◆ TÂCHES À RÉALISER
a. Répondez à ces questions d'après le discours de Benoît XVI au concert de Castelgandolfo :
(i) Dans quelle salle le concert a-t-il été donné ?
(ii) De quel instrument Mlle Yvonne Timoianu a-t-elle joué ?
(iii) Quelle fonction M. Christoph Cornaro occupait-il quand le pape a fait sa connaissance ?
b. Donnez la suite du discours de Benoît XVI au concert de Castelgandolfo, en reprenant après sa dernière phrase.

◆ TEXTE FOURNI
· · ·
CONCERT DONNÉ EN HONNEUR DU SAINT-PÈRE
PAROLES DU PAPE BENOÎT XVI
Salle des Suisses du palais pontifical de Castelgandolfo
Dimanche 24 août 2008
Messieurs les cardinaux,
Vénérés frères dans l'épiscopat et dans le sacerdoce,
Chers amis,
Nous avons passé une belle soirée, au cours de laquelle il nous a été donné de réentendre certains extraits musicaux célèbres qui ont suscité en nous des émotions et des suggestions spirituelles profondes. Avec des sentiments de cordialité sincère, j'adresse mon salut à vous tous ici réunis, et j'exprime ma vive gratitude à ceux qui ont organisé cet événement musical. Je suis sûr de me faire l'interprète des sentiments de tous en exprimant une appréciation reconnaissante et admirative à Mlle Yvonne Timoianu et à M. Christoph Cornaro, qui ont respectivement joué du violoncelle et du piano avec un talent digne d'éloges. Grâce à leur exécution magistrale nous avons pu goûté la richesse multiforme du langage musical qui caractérise les extraits proposés. J'ai plaisir à rappeler que je connais M. Cornaro depuis qu'il a été ambassadeur d'Autriche près le Saint-Siège. Je suis très heureux de le retrouver aujourd'hui comme pianiste.
· · ·
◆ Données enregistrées

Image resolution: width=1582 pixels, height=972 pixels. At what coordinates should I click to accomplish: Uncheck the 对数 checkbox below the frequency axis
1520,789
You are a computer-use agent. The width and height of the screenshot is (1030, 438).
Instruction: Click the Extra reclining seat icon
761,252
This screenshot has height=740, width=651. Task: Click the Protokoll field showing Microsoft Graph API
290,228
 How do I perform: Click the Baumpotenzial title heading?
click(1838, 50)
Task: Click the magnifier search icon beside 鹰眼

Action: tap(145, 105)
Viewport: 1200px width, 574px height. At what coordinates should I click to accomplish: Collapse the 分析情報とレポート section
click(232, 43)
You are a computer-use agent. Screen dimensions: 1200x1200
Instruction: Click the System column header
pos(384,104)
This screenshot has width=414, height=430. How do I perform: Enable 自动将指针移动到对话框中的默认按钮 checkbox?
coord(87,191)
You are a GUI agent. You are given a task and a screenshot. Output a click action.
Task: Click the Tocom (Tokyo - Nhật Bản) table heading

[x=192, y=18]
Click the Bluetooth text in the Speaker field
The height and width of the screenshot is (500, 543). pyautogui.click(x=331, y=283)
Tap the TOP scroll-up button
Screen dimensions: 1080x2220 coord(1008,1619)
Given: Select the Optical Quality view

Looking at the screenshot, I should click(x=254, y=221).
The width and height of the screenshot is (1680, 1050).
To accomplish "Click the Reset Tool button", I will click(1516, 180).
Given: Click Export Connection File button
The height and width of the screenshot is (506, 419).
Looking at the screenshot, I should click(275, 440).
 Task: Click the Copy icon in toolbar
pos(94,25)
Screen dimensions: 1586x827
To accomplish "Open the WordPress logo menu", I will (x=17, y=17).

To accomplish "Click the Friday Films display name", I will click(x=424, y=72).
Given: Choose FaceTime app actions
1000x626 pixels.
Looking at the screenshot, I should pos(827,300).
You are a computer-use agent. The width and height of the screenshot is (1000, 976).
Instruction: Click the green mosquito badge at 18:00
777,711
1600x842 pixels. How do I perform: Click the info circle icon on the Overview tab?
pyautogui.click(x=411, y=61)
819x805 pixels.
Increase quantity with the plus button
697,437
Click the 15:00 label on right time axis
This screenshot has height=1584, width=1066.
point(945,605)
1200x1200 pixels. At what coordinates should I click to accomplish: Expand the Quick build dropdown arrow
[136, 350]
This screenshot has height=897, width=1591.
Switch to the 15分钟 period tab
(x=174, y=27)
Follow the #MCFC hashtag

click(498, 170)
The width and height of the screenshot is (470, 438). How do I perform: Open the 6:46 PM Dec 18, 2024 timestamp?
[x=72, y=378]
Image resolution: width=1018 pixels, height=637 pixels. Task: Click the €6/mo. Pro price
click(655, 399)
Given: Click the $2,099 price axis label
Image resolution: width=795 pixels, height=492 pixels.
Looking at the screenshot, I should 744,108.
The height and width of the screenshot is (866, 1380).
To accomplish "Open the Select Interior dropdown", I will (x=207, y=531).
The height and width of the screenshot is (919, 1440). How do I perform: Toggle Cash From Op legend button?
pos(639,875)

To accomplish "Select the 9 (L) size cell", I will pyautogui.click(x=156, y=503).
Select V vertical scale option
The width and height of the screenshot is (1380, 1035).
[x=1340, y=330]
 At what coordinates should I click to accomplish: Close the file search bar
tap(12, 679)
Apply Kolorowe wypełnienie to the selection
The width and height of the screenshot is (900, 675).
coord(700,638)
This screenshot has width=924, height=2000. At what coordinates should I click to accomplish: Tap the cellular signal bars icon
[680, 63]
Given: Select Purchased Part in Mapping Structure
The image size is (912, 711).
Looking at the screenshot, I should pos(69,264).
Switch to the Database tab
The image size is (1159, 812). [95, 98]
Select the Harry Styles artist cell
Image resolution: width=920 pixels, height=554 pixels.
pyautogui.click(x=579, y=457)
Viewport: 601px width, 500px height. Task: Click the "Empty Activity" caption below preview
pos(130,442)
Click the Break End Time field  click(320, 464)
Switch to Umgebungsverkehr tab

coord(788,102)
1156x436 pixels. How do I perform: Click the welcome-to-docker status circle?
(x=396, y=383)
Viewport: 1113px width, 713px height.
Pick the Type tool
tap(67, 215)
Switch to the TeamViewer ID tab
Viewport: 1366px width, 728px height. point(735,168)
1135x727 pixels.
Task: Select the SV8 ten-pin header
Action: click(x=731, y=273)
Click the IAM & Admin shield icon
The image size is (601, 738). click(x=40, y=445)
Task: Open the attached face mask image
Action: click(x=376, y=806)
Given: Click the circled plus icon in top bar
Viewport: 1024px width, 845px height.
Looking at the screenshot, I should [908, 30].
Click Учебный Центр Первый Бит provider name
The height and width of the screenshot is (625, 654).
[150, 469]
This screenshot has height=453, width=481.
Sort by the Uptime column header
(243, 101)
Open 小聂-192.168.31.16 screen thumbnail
· · ·
◆ TÂCHES RÉSOLUES
a.
(i) Dans la salle des Suisses du palais pontifical de Castelgandolfo.
(ii) Du violoncelle.
(iii) Il était ambassadeur d'Autriche près le Saint-Siège.

b.
Ce concert nous a donné l'occasion de voir l'heureux rapprochement de la poésie de Wilhelm Müller avec la musique de Franz Schubert dans un genre mélodique qui lui est cher. On compte en effet plus de six cents Lieder dans le répertoire de Schubert: le grand compositeur, pas toujours compris de ses contemporains, fut, comme chacun sait, le "prince du Lied". Comme son épitaphe le dit, "il fit résonner la poésie et parler la musique". Nous avons ainsi pu goûter le chef-d'œuvre des Lieder schubertiens: Die Winterreise (Le Voyage d'hiver). Vingt-quatre Lieder composés sur des poèmes de Wilhelm Müller, à travers lesquels Schubert exprime une atmosphère intense de solitude triste, qu'il éprouvait particulièrement étant donné l'état d'âme de prostration causé par sa longue maladie et la succession de nombreuses désillusions sentimentales et professionnelles. C'est un voyage tout intérieur que le célèbre compositeur autrichien écrivit en 1827, une année seulement avant sa mort prématurée à l'âge de 31 ans.
Quand Schubert fait entrer un texte poétique dans son univers sonore, il l'interprète à travers une trame mélodique qui pénètre dans l'âme avec douceur, en amenant également celui qui l'écoute à éprouver le même regret déchirant que celui qu'éprouve le musicien, le même rappel de la vérité du cœur qui va au-delà de tout raisonnement. Naît alors une fresque qui parle de la banalité du quotidien, de nostalgie, d'introspection, d'avenir. Tout remonte à la surface au long du parcours: la neige, le paysage, les objets, les personnes, les événements, dans un flux déchirant de souvenirs. En particulier, cela a été pour moi une expérience neuve et belle d'écouter cette œuvre dans la version qui nous a été proposée, c'est-à-dire avec le violoncelle au lieu de la voix humaine. Nous n'entendions pas les paroles de la poésie, mais leur reflet et les sentiments qu'elles contiennent exprimés par la "voix" presque humaine du violoncelle.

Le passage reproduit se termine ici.